Mme Marie-France Beaufils, rapporteure spéciale

III. LE CONTENTIEUX « STERIA », PEU ÉTENDU MAIS À L'ISSUE ENCORE INCERTAINE

A. ORIGINE DU CONTENTIEUX

Des réclamations ont été introduites par un certain nombre de sociétés mères intégrantes françaises en vue d'obtenir la restitution de l'impôt sur les sociétés payé à raison de la quote-part de frais et charges afférente aux dividendes de source communautaire qu'elles perçoivent de filiales détenues à au moins 95 %, en application des dispositions combinées des articles 145, 216, 223 A et 223 B du code général des impôts.

La critique adressée par ces sociétés porte sur le fait que la neutralisation de la quote-part de 5 % représentative des frais et charges au moment de la réception, par une société mère française, de dividendes par ailleurs exonérés, est limitée à ceux provenant de sociétés intégrées fiscalement . Or, le périmètre d'une telle intégration ne pouvant, par définition comporter que des filiales établies en France, dont les résultats entrent dans le champ de l'impôt sur les sociétés français, les dividendes de source française se trouvent totalement exemptés d'impôts alors que les dividendes de source communautaire demeurent imposés sur la base de cette quote-part de 5 %.
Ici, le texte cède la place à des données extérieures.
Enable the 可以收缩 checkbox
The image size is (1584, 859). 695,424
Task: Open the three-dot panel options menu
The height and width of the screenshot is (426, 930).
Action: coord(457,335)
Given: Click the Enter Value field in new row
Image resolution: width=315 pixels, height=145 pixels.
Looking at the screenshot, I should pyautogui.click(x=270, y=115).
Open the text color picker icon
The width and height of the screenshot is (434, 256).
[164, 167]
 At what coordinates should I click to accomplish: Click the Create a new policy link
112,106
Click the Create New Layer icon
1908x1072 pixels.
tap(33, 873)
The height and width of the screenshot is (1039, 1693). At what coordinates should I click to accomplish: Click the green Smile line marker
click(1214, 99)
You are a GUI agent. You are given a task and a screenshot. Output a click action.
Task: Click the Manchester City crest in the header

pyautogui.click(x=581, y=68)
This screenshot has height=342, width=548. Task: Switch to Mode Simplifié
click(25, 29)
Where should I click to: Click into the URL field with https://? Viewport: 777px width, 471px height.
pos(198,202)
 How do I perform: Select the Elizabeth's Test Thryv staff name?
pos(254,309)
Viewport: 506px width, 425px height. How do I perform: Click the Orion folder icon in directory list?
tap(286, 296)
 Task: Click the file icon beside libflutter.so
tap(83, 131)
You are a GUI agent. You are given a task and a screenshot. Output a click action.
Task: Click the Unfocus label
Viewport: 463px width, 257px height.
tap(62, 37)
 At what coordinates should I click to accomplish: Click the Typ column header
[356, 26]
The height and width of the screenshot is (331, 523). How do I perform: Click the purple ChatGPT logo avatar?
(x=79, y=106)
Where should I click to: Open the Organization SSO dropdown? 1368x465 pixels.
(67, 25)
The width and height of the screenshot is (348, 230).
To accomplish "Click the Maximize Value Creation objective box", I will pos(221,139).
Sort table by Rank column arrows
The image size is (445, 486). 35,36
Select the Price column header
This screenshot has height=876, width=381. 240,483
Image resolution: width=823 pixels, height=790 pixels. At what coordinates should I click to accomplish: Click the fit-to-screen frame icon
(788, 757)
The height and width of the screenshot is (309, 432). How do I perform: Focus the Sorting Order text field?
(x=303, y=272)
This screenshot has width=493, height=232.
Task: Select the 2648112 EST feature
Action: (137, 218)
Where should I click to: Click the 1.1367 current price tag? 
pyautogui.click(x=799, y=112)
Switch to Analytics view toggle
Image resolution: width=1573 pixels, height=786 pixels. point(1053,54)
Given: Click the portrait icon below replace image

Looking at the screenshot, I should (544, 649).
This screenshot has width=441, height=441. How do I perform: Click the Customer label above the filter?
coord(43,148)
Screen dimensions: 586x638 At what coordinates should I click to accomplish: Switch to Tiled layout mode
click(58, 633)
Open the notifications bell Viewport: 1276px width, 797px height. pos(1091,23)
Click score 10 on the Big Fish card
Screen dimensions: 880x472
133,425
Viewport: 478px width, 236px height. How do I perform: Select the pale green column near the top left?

B. LE DISPOSITIF A ÉTÉ MODIFIÉ À LA SUITE DE L'ARRÊT DE LA COUR DE JUSTICE

La Cour de justice de l'Union européenne a été saisie d'une question préjudicielle au regard de la liberté d'établissement et a rendu sa décision à l'automne 2015 18 ( * ) . La Cour a invalidé le mécanisme français contesté.

L'article 40 de la loi de finances rectificative pour 2015 19 ( * ) a ainsi tiré les conséquences de cette jurisprudence. Pour les exercices ouverts à compter du 1 er janvier 2016, la neutralisation de la quote-part de frais et charges afférentes aux dividendes versés entre sociétés d'un même groupe a été supprimée. Le taux de la quote-part de frais et charges afférente aux dividendes éligibles au régime mère-fille que perçoivent les sociétés membres d'un groupe d'autres membres ou de sociétés établies dans un autre État de l'Union européenne ou de l'Espace économique européen qui, si elles étaient établies en France, rempliraient les conditions pour être membre de ce groupe, en application des articles 223 A ou 223 A bis , autres que celle d'être soumise à l'impôt sur les sociétés en France a quant à lui été abaissé à 1 % .

C. AUCUN DÉCAISSEMENT RÉALISÉ EN 2015, MAIS UN COÛT INCERTAIN POUR LES DEUX EXERCICES SUIVANTS

En 2015, ce contentieux n'a donné lieu à aucune décision d'admission ni aucun jugement favorable aux sociétés requérantes, aucun décaissement n'a donc été opéré à ce titre sur cet exercice. En 2016, à la date du 22 août, les décaissements opérés s'élevaient à 243 millions d'euros, intérêts moratoires compris.

À cette date, 257 affaires étaient en cours , dont 38 dossiers pendants devant les juridictions administratives et 219 au stade de la réclamation, pour un enjeu en droits de 499 millions d'euros .

Prévision pour 2016 et 2017

(en millions d'euros)

2016

2017

2018

340

300

300

Source : réponse du ministère de l'économie et des finances au questionnaire de la rapporteure spéciale


* 18 Cour de Justice, affaire C-386/14 - Groupe STERIA SCA c./ ministère des finances et des comptes publics.

* 19 Loi n° 2015-1786 du 29 décembre 2015 de finances rectificative pour 2015.